Curcumol promotes immune cell invasion and inhibits angiogenesis in colon cancer by decreasing IGF2BP3 expression

Abstract

The study investigates the potential mechanisms by which curcumol exerts colon anti-cancer effects through angiogenesis and immune infiltration. Using The Cancer Genome Atlas (TCGA) database, we found abnormal levels of IGF2BP3 in both paraneoplastic and colon cancer tissues. Firstly, in vivo experiments were conducted to detect the colon anti-cancer and pro-apoptotic effects of curcumol. Immunofluorescence and immunoblotting experiments elucidated that curcumol regulates immune infiltration and angiogenesis in colon cancer through IGF2BP3, and the interaction between curcumol and IGF2BP3 was predicted. Additionally, IGF2BP3 overexpression (IGF2BP3-OE) was further used to verify the colon anti-cancer mechanism of curcumol.

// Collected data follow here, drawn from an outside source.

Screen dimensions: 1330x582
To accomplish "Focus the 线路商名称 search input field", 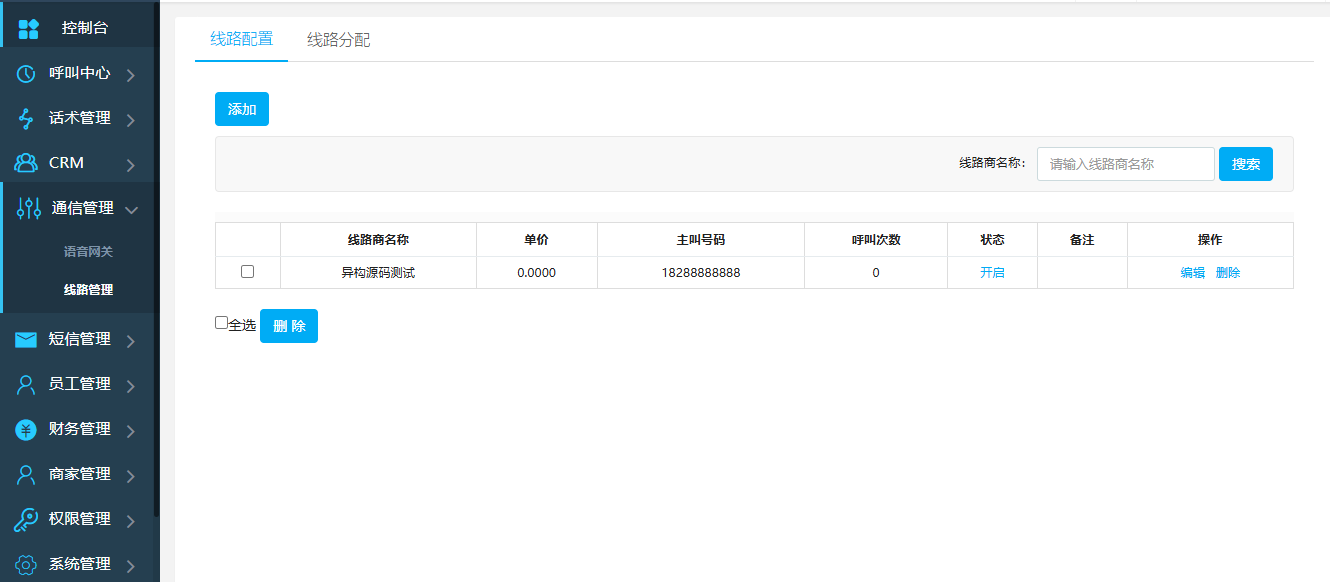I will click(x=1125, y=164).
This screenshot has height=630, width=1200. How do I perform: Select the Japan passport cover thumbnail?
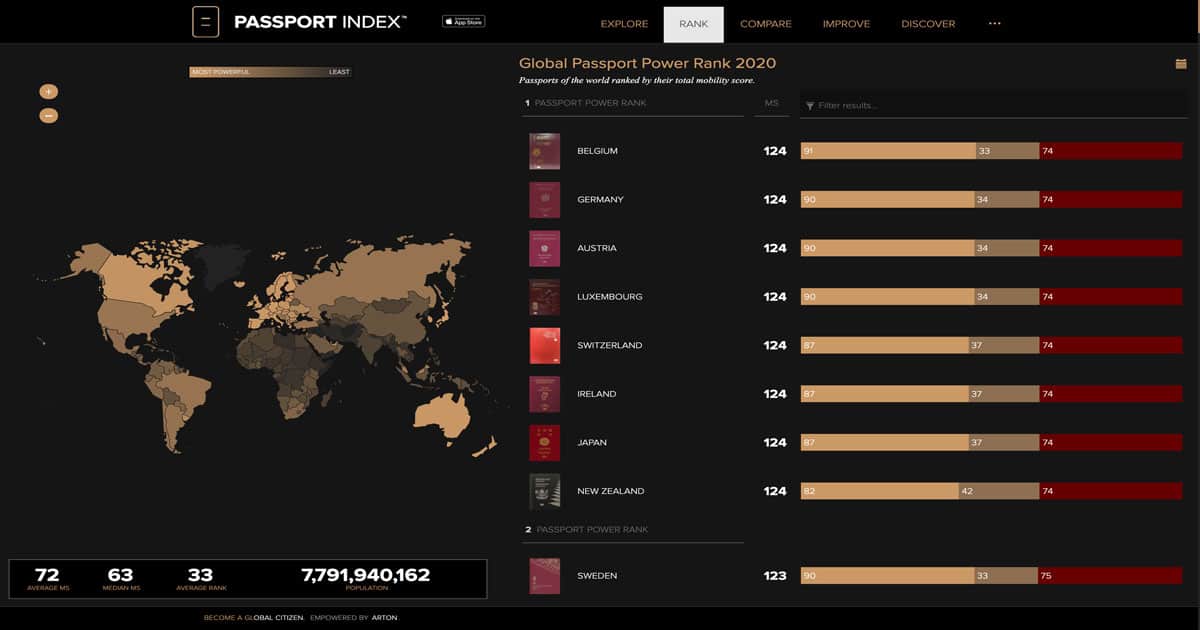[x=544, y=442]
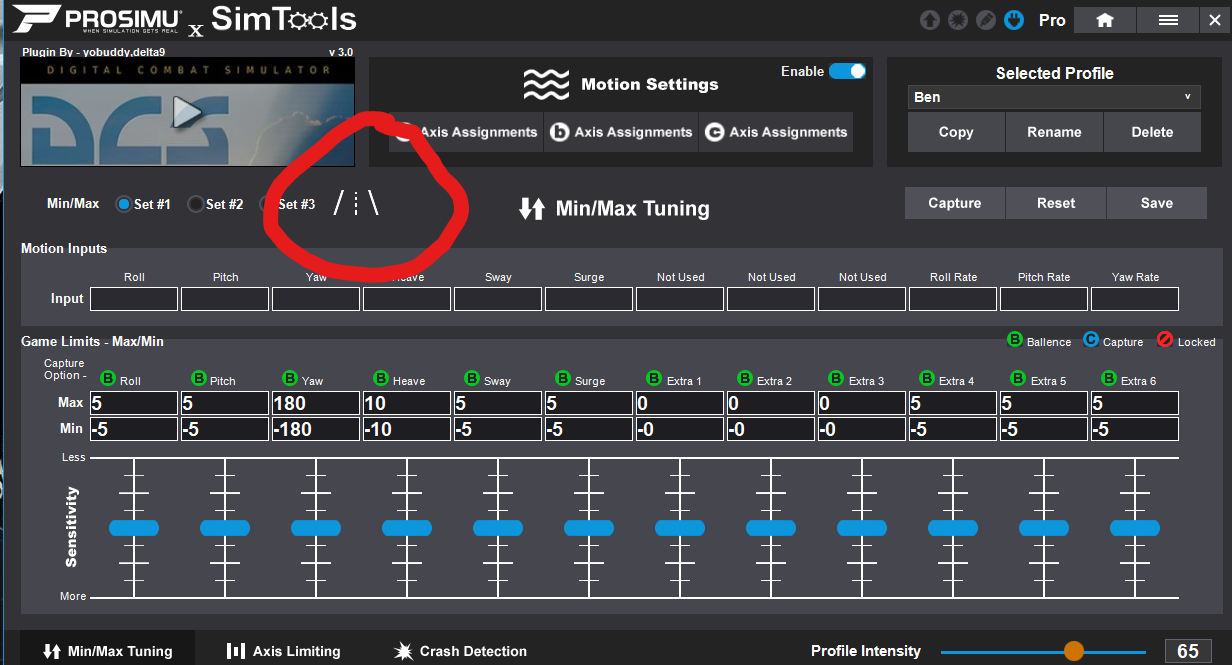Switch to the Axis Limiting tab
The image size is (1232, 665).
284,651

The results of the experiment revealed that IGF2BP3 expression is upregulated in colon cancer tissues and correlates with poor patient survival. Our study demonstrated that curcumol significantly inhibits colon cancer tumor growth by promoting apoptosis and inhibiting proliferation through the induction of apoptosis-related proteins Bax and Cleaved-Caspase 3, and the depletion of Bcl-2. Curcumol also downregulated IGF2BP3, promoting the infiltration of immune-activated helper T cells (CD4⁺ T), cytotoxic T cells (CD8⁺ T), and natural killer (NK) cells in tumor tissues, while reducing the number of immune-suppressing regulatory T cells (Treg) and inhibiting the angiogenesis-related protein CD31. Molecular docking experiments identified IGF2BP3 as a direct target of curcumol. When IGF2BP3 was overexpressed, the inhibitory effect of curcumol on angiogenesis in colon cancer tissues was reversed. In summary, curcumol promotes immune cell infiltration in tumor tissues by downregulating IGF2BP3, thereby inhibiting the proliferation and angiogenesis of colon cancer cells.